FC0039
Ebola virus nucleoprotein  -  virion protein 35 (VP35)

Biological function
The Ebola virus nucleoprotein (NP) is an essential component of the nucleocapsid, required for filovirus particle formation and replication. Together with virion protein 35 (VP35) and VP24, this gene product gives rise to the filamentous nucleocapsid within transfected cells.

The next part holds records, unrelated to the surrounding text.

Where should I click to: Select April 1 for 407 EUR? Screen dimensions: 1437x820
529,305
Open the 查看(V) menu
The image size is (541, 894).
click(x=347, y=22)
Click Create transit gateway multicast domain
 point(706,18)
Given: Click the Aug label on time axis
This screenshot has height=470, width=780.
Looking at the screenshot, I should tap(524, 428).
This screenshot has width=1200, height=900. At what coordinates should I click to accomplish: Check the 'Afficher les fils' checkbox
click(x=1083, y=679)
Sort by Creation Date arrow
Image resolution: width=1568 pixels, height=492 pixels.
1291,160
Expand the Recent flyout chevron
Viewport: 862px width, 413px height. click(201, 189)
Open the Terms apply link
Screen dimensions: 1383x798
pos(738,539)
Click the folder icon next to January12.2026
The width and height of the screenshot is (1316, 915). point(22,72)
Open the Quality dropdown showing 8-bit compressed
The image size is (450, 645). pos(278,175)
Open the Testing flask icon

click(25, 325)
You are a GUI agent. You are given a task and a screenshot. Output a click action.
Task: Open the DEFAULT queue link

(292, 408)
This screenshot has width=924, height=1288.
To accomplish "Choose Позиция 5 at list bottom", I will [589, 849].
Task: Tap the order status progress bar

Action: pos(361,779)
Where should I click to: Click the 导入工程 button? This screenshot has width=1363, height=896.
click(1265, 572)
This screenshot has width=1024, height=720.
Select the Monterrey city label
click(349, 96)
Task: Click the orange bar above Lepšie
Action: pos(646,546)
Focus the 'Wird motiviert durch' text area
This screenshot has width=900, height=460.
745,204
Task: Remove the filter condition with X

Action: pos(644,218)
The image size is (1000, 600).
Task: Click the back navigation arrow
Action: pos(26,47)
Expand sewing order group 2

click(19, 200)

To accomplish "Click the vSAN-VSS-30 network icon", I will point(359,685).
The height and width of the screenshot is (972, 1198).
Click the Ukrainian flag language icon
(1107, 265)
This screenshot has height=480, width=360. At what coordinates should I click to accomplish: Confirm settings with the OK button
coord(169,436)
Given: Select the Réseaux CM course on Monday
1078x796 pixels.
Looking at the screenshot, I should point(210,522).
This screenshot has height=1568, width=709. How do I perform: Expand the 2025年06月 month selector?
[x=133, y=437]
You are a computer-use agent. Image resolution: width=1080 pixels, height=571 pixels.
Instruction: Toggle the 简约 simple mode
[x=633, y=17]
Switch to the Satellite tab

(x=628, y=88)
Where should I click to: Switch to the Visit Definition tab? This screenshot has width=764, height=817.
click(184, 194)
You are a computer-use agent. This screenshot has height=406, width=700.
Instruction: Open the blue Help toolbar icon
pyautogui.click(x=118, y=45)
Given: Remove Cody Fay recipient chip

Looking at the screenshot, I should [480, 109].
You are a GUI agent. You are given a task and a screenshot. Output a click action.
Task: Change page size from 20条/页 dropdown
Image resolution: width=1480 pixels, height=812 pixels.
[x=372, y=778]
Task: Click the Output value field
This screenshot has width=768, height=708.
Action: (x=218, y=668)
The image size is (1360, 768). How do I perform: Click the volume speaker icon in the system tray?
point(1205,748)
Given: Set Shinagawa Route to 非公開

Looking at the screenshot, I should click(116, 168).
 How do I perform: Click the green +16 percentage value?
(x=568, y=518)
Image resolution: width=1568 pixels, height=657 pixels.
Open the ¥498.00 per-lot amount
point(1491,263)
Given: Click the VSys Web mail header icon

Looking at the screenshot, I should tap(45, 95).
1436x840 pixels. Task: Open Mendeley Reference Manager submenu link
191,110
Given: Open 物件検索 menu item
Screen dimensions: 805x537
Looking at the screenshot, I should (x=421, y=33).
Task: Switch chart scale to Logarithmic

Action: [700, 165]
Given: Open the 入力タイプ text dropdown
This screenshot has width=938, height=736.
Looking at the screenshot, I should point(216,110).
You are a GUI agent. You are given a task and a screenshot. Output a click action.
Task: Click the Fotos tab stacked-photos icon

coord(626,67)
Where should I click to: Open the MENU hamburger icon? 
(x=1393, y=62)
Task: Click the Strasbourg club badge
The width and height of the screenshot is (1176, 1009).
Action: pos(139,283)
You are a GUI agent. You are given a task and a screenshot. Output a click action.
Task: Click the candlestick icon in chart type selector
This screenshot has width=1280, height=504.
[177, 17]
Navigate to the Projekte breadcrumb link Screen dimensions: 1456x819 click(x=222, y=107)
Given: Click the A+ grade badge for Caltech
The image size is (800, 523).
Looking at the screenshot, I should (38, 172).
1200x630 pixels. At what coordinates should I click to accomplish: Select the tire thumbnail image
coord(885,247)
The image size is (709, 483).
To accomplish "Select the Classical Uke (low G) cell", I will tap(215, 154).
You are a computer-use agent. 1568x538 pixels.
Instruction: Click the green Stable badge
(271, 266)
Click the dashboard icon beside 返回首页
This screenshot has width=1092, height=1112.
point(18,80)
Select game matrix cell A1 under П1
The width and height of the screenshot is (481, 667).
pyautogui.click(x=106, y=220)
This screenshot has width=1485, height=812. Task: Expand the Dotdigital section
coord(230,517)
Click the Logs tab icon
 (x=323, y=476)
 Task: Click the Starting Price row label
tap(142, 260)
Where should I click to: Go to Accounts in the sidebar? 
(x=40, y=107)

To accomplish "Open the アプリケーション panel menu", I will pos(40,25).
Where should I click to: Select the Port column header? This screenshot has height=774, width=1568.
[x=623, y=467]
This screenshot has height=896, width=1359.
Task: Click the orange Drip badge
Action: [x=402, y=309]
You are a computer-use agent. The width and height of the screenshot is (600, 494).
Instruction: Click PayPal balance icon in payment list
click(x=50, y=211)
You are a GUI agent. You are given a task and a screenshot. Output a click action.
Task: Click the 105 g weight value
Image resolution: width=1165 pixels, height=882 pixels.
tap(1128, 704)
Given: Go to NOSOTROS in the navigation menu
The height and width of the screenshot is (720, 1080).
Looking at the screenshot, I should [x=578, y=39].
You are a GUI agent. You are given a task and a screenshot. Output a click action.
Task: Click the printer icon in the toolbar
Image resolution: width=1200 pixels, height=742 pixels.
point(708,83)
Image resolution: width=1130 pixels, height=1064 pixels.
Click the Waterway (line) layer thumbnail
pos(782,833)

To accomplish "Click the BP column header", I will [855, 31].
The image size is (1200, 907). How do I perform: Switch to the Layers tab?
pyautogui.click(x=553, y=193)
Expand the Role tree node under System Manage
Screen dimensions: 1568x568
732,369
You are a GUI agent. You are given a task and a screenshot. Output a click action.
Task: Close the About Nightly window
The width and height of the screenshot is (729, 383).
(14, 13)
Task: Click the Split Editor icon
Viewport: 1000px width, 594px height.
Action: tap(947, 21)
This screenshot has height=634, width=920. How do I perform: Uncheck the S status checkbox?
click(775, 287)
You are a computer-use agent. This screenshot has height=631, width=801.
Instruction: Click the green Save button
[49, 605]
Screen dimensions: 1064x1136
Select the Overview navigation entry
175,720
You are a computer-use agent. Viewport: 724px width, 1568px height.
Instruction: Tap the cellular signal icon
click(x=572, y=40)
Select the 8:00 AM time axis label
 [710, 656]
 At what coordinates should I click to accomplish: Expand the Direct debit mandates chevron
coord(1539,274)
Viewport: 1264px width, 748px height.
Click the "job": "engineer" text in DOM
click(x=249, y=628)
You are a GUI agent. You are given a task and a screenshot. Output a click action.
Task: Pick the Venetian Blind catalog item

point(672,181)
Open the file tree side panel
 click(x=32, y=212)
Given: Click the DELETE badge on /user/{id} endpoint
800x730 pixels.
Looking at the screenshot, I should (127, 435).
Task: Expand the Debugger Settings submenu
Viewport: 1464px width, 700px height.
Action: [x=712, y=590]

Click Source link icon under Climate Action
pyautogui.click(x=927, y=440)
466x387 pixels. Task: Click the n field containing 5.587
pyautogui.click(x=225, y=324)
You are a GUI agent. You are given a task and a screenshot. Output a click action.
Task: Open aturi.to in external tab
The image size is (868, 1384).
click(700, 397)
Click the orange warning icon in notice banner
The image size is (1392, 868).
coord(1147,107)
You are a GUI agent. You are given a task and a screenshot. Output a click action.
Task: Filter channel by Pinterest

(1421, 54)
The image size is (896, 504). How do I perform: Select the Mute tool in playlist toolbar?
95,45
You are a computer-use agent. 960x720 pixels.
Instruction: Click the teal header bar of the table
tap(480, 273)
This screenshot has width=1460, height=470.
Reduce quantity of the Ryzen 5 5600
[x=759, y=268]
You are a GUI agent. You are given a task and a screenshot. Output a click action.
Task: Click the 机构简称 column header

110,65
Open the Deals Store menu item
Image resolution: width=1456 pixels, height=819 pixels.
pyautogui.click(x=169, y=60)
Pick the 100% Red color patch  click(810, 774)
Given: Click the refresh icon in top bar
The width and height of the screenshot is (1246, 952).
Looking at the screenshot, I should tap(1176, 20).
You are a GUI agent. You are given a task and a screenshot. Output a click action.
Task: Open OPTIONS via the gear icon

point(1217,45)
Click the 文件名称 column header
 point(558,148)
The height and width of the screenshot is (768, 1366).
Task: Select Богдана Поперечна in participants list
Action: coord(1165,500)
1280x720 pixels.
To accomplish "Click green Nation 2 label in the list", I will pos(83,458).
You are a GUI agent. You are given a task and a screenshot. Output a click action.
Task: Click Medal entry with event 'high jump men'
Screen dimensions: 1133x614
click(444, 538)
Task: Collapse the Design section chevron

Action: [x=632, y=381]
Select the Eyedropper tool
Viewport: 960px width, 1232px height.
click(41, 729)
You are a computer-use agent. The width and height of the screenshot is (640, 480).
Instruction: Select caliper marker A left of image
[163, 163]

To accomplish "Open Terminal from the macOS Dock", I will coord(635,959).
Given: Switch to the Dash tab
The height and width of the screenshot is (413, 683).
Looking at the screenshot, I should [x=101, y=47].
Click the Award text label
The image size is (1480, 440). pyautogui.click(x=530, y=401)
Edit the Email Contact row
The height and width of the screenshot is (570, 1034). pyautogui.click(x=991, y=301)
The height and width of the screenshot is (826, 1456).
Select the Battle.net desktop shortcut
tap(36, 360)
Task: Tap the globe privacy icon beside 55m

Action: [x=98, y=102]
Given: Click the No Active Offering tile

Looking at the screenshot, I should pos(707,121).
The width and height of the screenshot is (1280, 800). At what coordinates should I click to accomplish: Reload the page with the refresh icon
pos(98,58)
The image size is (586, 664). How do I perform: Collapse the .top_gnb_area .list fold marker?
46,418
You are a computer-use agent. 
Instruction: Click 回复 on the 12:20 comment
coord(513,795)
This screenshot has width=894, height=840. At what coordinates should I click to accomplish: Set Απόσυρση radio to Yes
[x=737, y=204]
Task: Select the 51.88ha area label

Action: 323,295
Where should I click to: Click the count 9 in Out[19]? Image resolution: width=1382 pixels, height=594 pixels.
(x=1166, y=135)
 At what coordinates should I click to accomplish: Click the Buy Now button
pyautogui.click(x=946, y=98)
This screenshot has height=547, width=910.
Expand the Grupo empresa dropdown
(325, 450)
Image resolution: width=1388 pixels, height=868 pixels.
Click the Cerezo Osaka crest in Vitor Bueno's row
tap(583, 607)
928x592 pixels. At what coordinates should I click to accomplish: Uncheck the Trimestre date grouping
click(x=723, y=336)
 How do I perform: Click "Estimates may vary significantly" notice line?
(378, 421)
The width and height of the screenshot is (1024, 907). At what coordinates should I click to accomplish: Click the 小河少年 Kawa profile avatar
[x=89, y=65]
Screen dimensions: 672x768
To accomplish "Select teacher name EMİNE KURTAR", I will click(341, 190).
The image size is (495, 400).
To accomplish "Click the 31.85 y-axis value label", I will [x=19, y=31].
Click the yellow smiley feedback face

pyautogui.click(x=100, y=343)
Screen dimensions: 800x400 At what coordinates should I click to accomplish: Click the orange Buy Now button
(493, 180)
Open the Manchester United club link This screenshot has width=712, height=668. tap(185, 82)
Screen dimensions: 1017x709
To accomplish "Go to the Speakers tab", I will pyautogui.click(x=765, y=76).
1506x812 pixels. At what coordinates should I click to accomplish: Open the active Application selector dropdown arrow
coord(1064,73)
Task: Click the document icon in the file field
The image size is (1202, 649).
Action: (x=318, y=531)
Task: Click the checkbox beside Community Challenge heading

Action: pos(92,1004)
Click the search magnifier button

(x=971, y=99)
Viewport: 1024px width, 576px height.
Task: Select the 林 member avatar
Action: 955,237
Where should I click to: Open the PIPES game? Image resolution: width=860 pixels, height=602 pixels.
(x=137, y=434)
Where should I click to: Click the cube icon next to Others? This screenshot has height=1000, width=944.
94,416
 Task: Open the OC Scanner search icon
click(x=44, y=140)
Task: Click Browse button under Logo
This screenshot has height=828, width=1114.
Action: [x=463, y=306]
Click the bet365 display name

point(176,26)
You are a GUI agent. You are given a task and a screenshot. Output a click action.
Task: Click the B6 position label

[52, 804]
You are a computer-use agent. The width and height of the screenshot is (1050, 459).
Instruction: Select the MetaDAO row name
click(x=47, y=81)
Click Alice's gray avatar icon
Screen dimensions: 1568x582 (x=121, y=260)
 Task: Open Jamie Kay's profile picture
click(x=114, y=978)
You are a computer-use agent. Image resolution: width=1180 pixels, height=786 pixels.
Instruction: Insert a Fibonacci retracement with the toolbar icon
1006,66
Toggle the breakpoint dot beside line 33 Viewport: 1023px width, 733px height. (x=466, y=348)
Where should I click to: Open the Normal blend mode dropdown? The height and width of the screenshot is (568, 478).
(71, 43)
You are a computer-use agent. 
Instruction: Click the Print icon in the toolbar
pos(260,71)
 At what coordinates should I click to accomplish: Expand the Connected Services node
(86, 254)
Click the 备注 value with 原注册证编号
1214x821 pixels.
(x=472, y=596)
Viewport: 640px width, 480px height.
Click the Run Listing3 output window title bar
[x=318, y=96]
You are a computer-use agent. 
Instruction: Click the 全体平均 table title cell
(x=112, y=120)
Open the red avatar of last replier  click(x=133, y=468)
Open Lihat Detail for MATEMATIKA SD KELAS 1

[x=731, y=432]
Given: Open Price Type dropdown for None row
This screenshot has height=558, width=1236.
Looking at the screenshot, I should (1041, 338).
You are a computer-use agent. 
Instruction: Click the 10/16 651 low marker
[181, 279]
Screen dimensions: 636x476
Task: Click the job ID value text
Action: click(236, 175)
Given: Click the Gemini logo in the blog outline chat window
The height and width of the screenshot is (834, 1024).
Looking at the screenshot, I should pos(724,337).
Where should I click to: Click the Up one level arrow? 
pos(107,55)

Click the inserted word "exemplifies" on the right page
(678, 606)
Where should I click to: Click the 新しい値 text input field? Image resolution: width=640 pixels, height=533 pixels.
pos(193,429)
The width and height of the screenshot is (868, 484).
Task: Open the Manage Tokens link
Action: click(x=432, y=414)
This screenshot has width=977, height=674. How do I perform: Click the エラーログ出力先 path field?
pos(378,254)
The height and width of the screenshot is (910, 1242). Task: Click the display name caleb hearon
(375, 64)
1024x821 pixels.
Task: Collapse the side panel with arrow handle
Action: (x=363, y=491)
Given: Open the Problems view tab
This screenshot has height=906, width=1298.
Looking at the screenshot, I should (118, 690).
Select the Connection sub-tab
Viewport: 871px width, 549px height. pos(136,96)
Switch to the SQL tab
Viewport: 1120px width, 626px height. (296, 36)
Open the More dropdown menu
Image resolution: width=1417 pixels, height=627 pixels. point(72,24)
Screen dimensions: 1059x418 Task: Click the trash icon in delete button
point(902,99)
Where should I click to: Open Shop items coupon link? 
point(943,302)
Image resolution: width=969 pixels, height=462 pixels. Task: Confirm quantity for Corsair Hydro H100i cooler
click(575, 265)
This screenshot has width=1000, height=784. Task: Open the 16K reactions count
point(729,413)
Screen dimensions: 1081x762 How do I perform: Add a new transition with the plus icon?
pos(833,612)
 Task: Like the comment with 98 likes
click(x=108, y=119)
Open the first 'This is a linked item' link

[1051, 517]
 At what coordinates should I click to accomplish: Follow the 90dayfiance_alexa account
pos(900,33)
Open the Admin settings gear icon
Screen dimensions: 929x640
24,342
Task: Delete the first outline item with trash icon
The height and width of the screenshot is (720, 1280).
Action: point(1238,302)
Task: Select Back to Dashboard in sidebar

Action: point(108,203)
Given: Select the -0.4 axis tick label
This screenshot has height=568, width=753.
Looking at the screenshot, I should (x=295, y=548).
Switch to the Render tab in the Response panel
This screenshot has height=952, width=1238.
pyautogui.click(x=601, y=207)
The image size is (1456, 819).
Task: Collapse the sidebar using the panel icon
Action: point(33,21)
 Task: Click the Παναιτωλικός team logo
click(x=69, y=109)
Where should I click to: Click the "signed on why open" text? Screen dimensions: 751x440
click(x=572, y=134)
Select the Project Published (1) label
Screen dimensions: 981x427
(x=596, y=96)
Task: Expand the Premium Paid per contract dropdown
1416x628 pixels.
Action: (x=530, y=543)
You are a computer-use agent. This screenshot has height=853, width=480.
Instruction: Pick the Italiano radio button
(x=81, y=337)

Domain organization/sequence features
The COOH-terminal NP domain (439 to 739) comprises a conserved highly acidic region of NP with predicted disorder, distinguishing Ebola virus NPs from paramyxo-virus NPs. The acidic character of this filovirus unique domain is likely responsible for its aberrant biochemical properties.

Structural evidence
Ebola virus NP migrates aberrantly, with an apparent molecular mass of 115 kDa, although it is predicted to encode an approx. 85-kDa protein. This is mostly owing to two domains (439 to 492 and 589 to 739).

Biochemical evidence
The 439-492 and 589-739 regions, which determine this aberrant migration of Ebola NP also mediate its incorporation into virions. When the 438-739 region was appended to either measles NP or RSV NP, the fusion protein, in contrast to the parental NP, was able to bind VP35 by immunoprecipitation and Western blotting.

Mechanism category
competitive binding

Significance
Fuzziness of the filovirus-unique region of NP contributes to both the assembly and the morphology of this distinct class of viruses.